You’re perfect, of course. But you want to be a little more perfect in, say, one small area.
Just wanting something doesn’t usually make it happen. It has been said that thought cannot change an emotion, but action can. Change happens from directed action.
Your thoughts give those directions to your actions.
You want to eat sweet food less? “I’ve been thinking about how to do it for a while.” Stop thinking and just start doing. Give yourself permission to decide.
It may be a difficult process to start, but you will have to find your replacement habit. For example, focus on grains. Focus on nuts. Focus on lettuce or vegetables or something else you at least like a little bit. Even try smelling flowers or other scents so your nose has a new odor to enjoy.
Also, hard to believe, but you may not really be perfect. You may eat sweets even when you thought you wouldn’t, couldn’t, or shouldn’t have.
Find inspiration in others.
Need more help in your habit changing? Get inspired by others. Read about it. Talk about it. Find others who know more than you. Find online blogs or articles written by people who stopped eating sweets (or whatever it is you’re trying to do).
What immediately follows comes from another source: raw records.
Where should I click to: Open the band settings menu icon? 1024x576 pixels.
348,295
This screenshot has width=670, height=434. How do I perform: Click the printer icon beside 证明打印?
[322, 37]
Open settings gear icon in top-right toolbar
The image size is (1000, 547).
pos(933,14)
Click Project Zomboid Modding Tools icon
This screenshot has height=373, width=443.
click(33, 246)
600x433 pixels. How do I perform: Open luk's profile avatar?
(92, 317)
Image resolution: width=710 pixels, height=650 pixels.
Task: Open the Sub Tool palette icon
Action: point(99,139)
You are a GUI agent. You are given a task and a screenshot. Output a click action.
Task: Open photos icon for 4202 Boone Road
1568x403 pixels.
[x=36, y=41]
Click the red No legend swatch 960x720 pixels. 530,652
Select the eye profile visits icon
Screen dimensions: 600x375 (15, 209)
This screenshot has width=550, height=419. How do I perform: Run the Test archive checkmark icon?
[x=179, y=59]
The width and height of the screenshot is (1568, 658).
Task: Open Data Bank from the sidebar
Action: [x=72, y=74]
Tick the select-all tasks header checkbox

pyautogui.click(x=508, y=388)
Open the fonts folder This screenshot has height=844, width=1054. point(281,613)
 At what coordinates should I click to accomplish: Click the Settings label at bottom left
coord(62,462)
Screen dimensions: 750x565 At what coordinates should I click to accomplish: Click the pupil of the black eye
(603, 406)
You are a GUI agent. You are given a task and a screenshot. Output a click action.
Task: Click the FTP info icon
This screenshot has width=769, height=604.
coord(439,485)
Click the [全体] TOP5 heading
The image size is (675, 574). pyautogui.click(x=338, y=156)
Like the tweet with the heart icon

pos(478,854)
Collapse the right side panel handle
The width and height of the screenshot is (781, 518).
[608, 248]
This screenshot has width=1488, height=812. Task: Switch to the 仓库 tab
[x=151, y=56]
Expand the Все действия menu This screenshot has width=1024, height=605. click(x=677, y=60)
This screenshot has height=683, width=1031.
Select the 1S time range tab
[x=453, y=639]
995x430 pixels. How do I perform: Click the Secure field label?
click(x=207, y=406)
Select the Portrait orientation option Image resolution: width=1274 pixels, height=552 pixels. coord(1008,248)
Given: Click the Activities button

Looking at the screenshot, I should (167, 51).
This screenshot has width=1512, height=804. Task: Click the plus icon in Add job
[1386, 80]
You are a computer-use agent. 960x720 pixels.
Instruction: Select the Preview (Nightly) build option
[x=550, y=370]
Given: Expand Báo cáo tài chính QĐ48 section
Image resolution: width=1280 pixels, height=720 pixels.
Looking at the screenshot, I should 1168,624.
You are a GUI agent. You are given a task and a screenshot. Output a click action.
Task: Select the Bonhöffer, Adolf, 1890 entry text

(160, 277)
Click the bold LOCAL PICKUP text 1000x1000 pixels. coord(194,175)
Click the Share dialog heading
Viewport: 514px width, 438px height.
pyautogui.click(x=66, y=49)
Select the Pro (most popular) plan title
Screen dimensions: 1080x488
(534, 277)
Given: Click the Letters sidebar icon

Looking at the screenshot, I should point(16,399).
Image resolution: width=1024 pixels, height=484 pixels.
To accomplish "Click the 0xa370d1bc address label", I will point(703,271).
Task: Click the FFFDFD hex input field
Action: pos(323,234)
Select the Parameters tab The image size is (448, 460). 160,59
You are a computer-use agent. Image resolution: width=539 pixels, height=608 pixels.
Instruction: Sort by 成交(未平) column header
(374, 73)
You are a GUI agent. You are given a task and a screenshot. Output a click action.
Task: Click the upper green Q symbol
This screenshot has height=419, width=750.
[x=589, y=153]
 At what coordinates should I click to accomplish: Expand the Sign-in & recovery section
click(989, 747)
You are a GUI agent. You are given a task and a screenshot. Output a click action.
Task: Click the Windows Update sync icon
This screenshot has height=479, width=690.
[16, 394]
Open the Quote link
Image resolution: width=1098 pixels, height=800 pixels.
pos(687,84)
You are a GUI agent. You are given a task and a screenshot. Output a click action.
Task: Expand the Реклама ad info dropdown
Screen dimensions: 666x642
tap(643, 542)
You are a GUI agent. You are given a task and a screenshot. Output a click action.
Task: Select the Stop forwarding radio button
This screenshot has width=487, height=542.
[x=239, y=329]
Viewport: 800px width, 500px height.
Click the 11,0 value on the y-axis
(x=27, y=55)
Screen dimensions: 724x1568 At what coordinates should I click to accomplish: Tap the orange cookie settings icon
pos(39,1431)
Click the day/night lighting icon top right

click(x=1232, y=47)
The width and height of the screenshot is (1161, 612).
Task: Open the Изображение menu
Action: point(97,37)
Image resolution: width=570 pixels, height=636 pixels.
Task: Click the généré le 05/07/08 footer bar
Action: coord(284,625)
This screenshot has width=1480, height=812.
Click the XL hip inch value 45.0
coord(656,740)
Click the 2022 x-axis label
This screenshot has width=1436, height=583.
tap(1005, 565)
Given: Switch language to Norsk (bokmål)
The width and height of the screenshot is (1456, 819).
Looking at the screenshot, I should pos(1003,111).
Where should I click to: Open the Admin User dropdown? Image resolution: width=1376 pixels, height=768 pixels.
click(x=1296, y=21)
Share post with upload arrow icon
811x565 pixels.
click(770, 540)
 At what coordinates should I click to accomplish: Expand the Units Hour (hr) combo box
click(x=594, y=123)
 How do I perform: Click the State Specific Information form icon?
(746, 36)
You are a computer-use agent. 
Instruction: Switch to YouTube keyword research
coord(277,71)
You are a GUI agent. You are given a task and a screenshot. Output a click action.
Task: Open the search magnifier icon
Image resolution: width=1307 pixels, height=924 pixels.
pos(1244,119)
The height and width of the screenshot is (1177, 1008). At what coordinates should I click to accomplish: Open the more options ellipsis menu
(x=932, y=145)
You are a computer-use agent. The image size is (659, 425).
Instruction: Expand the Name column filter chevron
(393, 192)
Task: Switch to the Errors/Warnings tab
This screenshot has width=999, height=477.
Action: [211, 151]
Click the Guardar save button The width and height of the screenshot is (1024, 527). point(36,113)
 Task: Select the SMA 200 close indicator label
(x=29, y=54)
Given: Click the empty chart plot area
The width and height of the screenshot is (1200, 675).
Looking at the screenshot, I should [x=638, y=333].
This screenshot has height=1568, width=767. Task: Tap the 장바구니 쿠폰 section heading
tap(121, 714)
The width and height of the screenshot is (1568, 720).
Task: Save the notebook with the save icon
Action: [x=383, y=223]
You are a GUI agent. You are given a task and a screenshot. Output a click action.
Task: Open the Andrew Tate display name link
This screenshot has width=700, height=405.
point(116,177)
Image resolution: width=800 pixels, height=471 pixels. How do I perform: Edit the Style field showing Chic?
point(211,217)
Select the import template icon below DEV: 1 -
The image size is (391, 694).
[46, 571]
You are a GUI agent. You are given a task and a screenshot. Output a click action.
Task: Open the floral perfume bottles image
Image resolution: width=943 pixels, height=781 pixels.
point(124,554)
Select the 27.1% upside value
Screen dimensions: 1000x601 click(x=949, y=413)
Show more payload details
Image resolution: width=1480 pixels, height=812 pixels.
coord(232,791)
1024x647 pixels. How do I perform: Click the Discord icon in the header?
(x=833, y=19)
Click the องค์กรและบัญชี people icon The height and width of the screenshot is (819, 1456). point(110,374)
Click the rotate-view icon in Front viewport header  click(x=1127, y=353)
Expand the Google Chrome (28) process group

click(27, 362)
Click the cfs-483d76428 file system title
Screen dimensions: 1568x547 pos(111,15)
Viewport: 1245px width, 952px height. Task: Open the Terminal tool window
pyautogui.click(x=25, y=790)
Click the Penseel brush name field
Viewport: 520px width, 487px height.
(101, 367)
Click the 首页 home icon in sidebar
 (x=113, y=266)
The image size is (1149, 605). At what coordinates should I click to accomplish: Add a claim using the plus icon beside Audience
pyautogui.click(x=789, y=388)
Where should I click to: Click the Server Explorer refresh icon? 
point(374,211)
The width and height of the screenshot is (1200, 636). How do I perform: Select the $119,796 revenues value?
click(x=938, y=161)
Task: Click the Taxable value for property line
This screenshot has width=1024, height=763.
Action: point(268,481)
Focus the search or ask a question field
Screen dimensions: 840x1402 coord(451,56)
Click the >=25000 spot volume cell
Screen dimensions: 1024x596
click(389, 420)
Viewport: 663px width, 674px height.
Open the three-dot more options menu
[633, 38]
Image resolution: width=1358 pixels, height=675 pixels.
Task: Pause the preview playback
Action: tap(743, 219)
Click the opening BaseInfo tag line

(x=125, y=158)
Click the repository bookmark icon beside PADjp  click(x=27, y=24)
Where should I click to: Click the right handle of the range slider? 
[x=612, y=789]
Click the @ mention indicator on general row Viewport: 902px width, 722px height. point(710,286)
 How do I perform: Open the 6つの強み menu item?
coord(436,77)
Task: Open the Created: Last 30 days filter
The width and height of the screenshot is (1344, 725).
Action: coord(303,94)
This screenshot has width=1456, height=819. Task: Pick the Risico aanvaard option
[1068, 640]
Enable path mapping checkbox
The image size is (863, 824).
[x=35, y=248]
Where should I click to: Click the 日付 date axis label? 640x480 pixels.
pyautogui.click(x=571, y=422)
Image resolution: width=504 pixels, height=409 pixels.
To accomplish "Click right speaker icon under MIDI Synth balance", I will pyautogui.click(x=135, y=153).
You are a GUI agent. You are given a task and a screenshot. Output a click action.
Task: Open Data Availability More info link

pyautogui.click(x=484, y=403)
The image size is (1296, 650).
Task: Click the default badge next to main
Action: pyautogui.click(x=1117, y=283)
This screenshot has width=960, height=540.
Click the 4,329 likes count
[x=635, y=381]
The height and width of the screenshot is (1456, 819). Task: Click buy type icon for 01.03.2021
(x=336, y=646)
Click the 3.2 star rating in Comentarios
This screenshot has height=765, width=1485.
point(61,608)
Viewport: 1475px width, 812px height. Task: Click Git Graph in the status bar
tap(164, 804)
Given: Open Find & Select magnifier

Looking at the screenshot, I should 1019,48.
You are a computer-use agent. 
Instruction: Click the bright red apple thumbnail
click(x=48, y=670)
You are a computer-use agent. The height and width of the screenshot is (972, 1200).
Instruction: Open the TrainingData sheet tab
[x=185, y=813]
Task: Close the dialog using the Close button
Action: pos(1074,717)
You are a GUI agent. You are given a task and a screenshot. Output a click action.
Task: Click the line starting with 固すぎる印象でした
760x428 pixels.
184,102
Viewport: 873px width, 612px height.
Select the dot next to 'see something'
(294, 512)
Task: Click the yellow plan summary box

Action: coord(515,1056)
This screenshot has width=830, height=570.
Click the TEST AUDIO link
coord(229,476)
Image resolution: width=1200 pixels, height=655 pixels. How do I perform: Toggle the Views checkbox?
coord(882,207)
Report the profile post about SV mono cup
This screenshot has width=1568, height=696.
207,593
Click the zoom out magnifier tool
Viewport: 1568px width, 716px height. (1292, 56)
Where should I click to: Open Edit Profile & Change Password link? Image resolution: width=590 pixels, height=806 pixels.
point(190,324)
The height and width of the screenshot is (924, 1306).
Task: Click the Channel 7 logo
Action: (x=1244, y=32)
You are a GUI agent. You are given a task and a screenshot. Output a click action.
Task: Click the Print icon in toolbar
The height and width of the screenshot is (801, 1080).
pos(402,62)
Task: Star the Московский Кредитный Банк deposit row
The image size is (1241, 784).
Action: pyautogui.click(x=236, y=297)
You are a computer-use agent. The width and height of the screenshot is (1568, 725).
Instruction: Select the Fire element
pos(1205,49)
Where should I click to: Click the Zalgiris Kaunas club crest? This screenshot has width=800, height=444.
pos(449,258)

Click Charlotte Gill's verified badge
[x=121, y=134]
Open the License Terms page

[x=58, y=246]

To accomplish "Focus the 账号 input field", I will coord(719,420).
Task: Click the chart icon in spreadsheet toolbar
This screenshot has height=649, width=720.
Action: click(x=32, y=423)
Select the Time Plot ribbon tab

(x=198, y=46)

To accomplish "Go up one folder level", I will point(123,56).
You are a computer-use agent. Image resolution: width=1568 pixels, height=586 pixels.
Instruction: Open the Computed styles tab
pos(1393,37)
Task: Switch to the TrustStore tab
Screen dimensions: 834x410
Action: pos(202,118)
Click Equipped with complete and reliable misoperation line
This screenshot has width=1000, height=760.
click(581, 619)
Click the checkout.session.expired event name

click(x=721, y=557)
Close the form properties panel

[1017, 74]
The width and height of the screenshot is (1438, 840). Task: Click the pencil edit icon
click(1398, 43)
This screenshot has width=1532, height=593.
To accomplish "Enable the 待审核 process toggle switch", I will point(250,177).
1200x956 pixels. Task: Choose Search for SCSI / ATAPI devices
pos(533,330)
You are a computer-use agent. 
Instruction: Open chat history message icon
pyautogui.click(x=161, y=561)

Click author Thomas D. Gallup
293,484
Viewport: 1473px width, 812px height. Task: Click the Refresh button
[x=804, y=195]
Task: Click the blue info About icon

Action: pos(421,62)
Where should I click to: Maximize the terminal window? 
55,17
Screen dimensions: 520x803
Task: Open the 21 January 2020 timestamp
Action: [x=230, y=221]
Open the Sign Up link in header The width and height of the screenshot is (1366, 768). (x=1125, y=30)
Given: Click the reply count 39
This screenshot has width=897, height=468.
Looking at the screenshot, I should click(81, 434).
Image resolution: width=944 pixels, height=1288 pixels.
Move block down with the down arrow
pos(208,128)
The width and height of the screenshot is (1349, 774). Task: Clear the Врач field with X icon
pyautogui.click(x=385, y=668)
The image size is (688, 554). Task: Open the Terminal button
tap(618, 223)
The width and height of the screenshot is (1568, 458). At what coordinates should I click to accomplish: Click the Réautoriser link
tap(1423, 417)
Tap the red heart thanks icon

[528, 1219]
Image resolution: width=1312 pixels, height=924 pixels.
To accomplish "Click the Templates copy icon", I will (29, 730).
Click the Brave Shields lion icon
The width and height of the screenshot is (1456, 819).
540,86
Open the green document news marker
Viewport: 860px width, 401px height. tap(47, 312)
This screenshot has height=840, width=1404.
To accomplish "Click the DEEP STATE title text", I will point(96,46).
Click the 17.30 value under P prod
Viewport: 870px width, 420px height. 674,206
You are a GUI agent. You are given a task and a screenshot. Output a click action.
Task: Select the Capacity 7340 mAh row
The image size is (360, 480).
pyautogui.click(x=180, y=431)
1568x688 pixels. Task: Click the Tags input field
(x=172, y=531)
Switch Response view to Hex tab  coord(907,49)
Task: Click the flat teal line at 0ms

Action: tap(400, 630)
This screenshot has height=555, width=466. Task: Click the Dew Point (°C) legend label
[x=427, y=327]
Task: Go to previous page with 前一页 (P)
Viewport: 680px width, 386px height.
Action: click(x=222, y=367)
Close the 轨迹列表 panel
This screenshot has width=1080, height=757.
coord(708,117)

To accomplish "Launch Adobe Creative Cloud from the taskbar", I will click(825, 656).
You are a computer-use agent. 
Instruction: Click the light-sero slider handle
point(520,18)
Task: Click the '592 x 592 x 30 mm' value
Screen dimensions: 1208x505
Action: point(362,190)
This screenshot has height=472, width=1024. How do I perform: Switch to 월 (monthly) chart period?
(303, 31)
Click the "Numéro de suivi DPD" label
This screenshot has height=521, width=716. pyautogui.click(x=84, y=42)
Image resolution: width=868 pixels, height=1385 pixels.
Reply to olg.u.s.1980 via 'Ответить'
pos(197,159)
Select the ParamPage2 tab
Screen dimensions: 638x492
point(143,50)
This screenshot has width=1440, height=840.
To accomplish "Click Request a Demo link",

Or if it’s private, not something you want take a chance in sharing yet, then do this research and thought changing a little more quietly. Read general information that relates to your interests, and connect it to your situation.
Focus on who you want to be.
Think about the person you want to become. Usually it will be something you can find in other people. Focus on those people who do this successfully. It can help to learn how these people developed in their lives. Find a way to focus on the successful version of those actions and thoughts you want to become part of your life. Copy these actions, either in your mind or with your actions.
Change takes time to be permanent.
Allow yourself time. Allow pauses – when you don’t seem to make progress. Allow slippages - those times when you go back to old behaviors. Forgive yourself for what you did (forgiveness can be enabling and inspiring).
If it can work for your sitation, then blend the old and new. Using our diet example, if you put sugar on the nuts and grains you eat, because you can’t just stop eating sweet food right away. For smokers who stop smoking, there are nicotine patches to make the nicotine cessation happen gradually. You can develop your change strategy for your own situation, and allow for adapting over time.
What are you doing now?
When we realize – in this moment – that we can think and act how we want, then we can act on that potential. Each moment brings a chance to change.
Every minute, we decide how to express our personalities. Sometimes we are courteous, sometimes we are impatient. We can choose to think about revenge, or we can choose to think about forgiveness and living the idea “success is the best revenge.”
The successful way to stop focusing on something is to replace it with focus on another thing.
It’s brain inertia – you keep going in one direction with your thoughts until you make a change. If you want to not think of an ex-friend, then make new friends. Make friends that are different, who will create new types of experiences and memories. Creating new thoughts and memories happens all of the time, and it is how we became who we are.
Use time to help change happen. We all can change. Why? Because we are adaptive. We adapt to our situation. Adapting can take time, but it does happen. Our brains reshape over time like plastic.
We can, using brain and mind plasticity, change our reactions to situations. To summarize, we change when we decide to focus on something new, and time helps us adapt to these changes.